Records to process
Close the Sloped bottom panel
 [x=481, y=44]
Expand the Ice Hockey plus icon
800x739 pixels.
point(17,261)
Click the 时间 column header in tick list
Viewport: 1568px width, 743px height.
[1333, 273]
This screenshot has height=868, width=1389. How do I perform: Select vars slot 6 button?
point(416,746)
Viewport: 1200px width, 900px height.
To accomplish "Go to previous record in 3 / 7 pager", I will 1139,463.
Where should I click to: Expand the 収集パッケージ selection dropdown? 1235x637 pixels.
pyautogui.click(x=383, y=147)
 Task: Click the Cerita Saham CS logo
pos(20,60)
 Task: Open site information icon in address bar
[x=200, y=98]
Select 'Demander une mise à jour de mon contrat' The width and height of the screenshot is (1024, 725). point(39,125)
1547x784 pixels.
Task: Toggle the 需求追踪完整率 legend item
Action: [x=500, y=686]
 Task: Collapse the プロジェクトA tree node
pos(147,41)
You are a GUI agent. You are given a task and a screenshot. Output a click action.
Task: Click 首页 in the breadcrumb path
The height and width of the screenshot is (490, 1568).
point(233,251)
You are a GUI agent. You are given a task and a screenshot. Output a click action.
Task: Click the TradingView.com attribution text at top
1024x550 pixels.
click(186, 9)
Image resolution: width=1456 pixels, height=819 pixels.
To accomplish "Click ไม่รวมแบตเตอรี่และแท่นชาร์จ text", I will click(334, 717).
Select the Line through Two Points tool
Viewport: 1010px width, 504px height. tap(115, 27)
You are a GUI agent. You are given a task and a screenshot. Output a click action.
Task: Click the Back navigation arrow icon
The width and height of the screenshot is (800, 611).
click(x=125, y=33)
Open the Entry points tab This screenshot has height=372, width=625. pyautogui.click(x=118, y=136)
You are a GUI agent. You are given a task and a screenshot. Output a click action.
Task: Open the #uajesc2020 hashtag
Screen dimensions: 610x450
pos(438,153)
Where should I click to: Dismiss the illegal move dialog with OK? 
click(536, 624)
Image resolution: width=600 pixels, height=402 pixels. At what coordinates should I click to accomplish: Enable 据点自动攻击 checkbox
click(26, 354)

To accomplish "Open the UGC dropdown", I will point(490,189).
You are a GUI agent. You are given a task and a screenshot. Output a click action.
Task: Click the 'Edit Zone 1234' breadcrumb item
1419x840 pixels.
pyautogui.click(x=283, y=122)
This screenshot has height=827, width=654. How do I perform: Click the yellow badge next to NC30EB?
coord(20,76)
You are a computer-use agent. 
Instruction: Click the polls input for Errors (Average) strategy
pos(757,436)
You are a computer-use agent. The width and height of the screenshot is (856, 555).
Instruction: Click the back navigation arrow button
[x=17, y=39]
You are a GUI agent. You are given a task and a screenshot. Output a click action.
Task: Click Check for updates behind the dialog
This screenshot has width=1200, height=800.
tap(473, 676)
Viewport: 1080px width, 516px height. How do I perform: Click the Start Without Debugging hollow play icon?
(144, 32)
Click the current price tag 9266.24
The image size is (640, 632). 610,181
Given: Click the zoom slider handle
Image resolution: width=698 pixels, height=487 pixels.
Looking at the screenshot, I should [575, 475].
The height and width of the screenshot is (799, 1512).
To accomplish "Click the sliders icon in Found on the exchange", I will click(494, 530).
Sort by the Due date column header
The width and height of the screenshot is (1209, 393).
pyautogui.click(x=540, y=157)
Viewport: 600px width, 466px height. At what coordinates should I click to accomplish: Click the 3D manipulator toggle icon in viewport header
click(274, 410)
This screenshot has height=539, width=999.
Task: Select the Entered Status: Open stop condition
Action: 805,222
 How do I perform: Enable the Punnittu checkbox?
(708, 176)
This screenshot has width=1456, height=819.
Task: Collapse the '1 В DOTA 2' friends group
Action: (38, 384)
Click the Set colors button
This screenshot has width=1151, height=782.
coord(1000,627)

Your objective
From the line holding "Click the Set colors button" to the final line of the data, repeat every line exactly. Leave out all the rest.

Result for this exercise
Click the Set colors button
This screenshot has width=1151, height=782.
coord(1000,627)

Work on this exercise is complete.